▸ **Aim**
Render the data below as a numbered list, one line per item, leaving out blank lines and pictures.
* begin *
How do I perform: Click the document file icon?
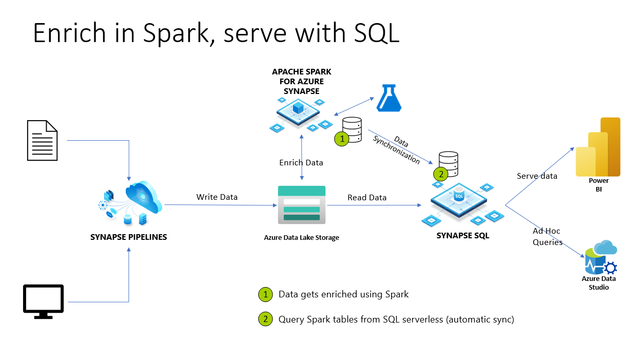pos(42,140)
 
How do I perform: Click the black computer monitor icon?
pos(44,301)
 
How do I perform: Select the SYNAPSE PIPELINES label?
pos(128,237)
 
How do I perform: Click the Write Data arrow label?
pos(217,197)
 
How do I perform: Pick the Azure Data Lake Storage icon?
pos(301,205)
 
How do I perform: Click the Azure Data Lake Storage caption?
pos(301,237)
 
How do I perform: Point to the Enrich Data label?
pos(301,162)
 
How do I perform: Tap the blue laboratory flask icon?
pos(388,98)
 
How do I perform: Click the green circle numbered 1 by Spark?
pos(341,138)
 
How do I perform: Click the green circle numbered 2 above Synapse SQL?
pos(440,174)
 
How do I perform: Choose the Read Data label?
pos(367,197)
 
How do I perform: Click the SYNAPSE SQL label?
pos(462,236)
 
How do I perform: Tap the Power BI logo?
pos(598,147)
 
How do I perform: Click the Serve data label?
pos(537,176)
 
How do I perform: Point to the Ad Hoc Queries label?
pos(548,237)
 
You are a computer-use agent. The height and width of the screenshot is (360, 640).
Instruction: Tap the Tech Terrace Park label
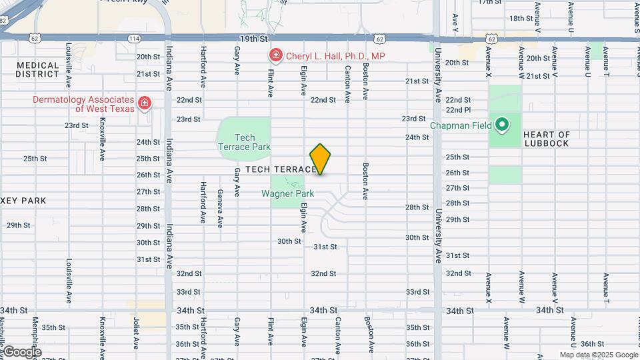tap(244, 142)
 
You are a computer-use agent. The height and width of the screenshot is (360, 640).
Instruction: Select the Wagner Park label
tap(287, 194)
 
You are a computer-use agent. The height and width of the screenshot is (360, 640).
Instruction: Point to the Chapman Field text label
tap(461, 125)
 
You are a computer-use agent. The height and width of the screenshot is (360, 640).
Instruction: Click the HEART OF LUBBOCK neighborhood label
tap(547, 139)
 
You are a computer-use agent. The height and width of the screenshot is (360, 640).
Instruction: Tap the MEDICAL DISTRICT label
tap(38, 69)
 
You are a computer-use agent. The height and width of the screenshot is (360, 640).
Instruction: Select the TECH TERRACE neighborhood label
tap(281, 170)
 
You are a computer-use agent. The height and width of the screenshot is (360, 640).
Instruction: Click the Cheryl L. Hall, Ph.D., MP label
tap(335, 57)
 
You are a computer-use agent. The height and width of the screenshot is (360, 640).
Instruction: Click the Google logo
tap(22, 352)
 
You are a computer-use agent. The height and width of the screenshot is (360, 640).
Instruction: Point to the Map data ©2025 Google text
tap(598, 355)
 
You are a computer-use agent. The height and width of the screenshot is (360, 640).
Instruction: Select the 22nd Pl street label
tap(458, 110)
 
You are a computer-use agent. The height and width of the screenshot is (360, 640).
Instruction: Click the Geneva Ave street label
tap(220, 208)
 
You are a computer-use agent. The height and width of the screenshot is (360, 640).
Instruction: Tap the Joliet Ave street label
tap(135, 333)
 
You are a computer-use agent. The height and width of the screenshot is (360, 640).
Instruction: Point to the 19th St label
tap(253, 39)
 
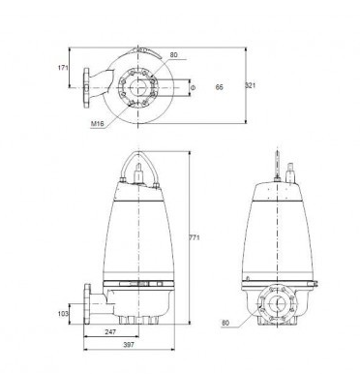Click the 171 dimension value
pos(63,68)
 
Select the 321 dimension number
pos(251,85)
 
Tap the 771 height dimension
pos(195,237)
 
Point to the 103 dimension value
pos(63,313)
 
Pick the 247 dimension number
pos(110,331)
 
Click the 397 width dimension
pos(129,345)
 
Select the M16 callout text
pos(98,123)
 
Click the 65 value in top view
pos(220,87)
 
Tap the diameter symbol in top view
pos(193,87)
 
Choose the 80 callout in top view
pos(173,55)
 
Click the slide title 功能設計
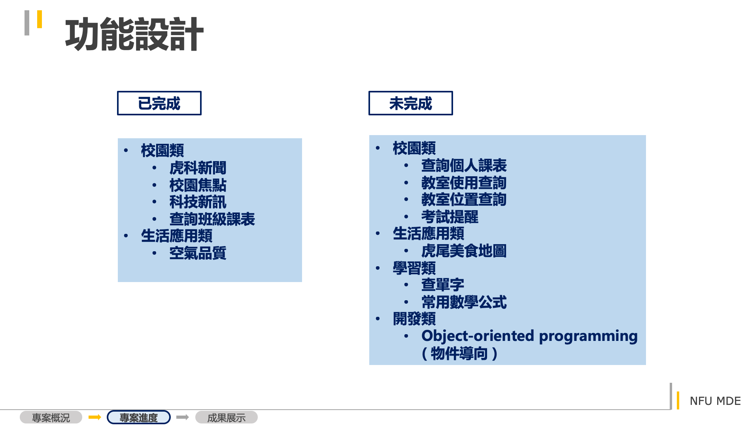(x=134, y=34)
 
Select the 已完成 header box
(x=159, y=103)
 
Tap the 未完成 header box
(x=410, y=103)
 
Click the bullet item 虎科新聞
(x=198, y=168)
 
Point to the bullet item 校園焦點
(x=198, y=185)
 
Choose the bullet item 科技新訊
(x=198, y=202)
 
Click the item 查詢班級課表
(x=212, y=219)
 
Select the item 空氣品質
(x=198, y=253)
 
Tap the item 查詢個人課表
(x=464, y=166)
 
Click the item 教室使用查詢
(x=464, y=183)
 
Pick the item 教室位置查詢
* end *
▸ **Answer for the task**
1. How do I perform: Click the document file icon?
2. pos(42,140)
3. How do I perform: Click the black computer monitor icon?
4. pos(44,301)
5. How do I perform: Select the SYNAPSE PIPELINES label?
6. pos(128,237)
7. How do I perform: Click the Write Data arrow label?
8. pos(217,197)
9. How do I perform: Pick the Azure Data Lake Storage icon?
10. pos(301,205)
11. How do I perform: Click the Azure Data Lake Storage caption?
12. pos(301,237)
13. How do I perform: Point to the Enrich Data label?
14. pos(301,162)
15. How do I perform: Tap the blue laboratory flask icon?
16. pos(388,98)
17. How do I perform: Click the green circle numbered 1 by Spark?
18. pos(341,138)
19. How do I perform: Click the green circle numbered 2 above Synapse SQL?
20. pos(440,174)
21. How do I perform: Choose the Read Data label?
22. pos(367,197)
23. How do I perform: Click the SYNAPSE SQL label?
24. pos(462,236)
25. How do I perform: Tap the Power BI logo?
26. pos(598,147)
27. How do I perform: Click the Serve data label?
28. pos(537,176)
29. How do I perform: Point to the Ad Hoc Queries label?
30. pos(548,237)
31. You are a computer-use agent. The height and width of the screenshot is (360, 640).
32. Instruction: Tap the Tech Terrace Park label
33. tap(244, 142)
34. You are a computer-use agent. The height and width of the screenshot is (360, 640).
35. Instruction: Select the Wagner Park label
36. tap(287, 194)
37. You are a computer-use agent. The height and width of the screenshot is (360, 640).
38. Instruction: Point to the Chapman Field text label
39. tap(461, 125)
40. You are a computer-use agent. The height and width of the screenshot is (360, 640).
41. Instruction: Click the HEART OF LUBBOCK neighborhood label
42. tap(547, 139)
43. You are a computer-use agent. The height and width of the screenshot is (360, 640).
44. Instruction: Tap the MEDICAL DISTRICT label
45. tap(38, 69)
46. You are a computer-use agent. The height and width of the screenshot is (360, 640).
47. Instruction: Select the TECH TERRACE neighborhood label
48. tap(281, 170)
49. You are a computer-use agent. The height and width of the screenshot is (360, 640).
50. Instruction: Click the Cheryl L. Hall, Ph.D., MP label
51. tap(335, 57)
52. You are a computer-use agent. The height and width of the screenshot is (360, 640).
53. Instruction: Click the Google logo
54. tap(22, 352)
55. You are a computer-use agent. The height and width of the screenshot is (360, 640).
56. Instruction: Point to the Map data ©2025 Google text
57. tap(598, 355)
58. You are a computer-use agent. The height and width of the screenshot is (360, 640).
59. Instruction: Select the 22nd Pl street label
60. tap(458, 110)
61. You are a computer-use agent. The height and width of the screenshot is (360, 640).
62. Instruction: Click the Geneva Ave street label
63. tap(220, 208)
64. You are a computer-use agent. The height and width of the screenshot is (360, 640).
65. Instruction: Tap the Joliet Ave street label
66. tap(135, 333)
67. You are a computer-use agent. The height and width of the screenshot is (360, 640).
68. Instruction: Point to the 19th St label
69. tap(253, 39)
70. Click the 171 dimension value
71. pos(63,68)
72. Select the 321 dimension number
73. pos(251,85)
74. Tap the 771 height dimension
75. pos(195,237)
76. Point to the 103 dimension value
77. pos(63,313)
78. Pick the 247 dimension number
79. pos(110,331)
80. Click the 397 width dimension
81. pos(129,345)
82. Select the M16 callout text
83. pos(98,123)
84. Click the 65 value in top view
85. pos(220,87)
86. Tap the diameter symbol in top view
87. pos(193,87)
88. Choose the 80 callout in top view
89. pos(173,55)
90. Click the slide title 功能設計
91. (x=134, y=34)
92. Select the 已完成 header box
93. (x=159, y=103)
94. Tap the 未完成 header box
95. (x=410, y=103)
96. Click the bullet item 虎科新聞
97. (x=198, y=168)
98. Point to the bullet item 校園焦點
99. (x=198, y=185)
100. Choose the bullet item 科技新訊
101. (x=198, y=202)
102. Click the item 查詢班級課表
103. (x=212, y=219)
104. Select the item 空氣品質
105. (x=198, y=253)
106. Tap the item 查詢個人課表
107. (x=464, y=166)
108. Click the item 教室使用查詢
109. (x=464, y=183)
110. Pick the item 教室位置查詢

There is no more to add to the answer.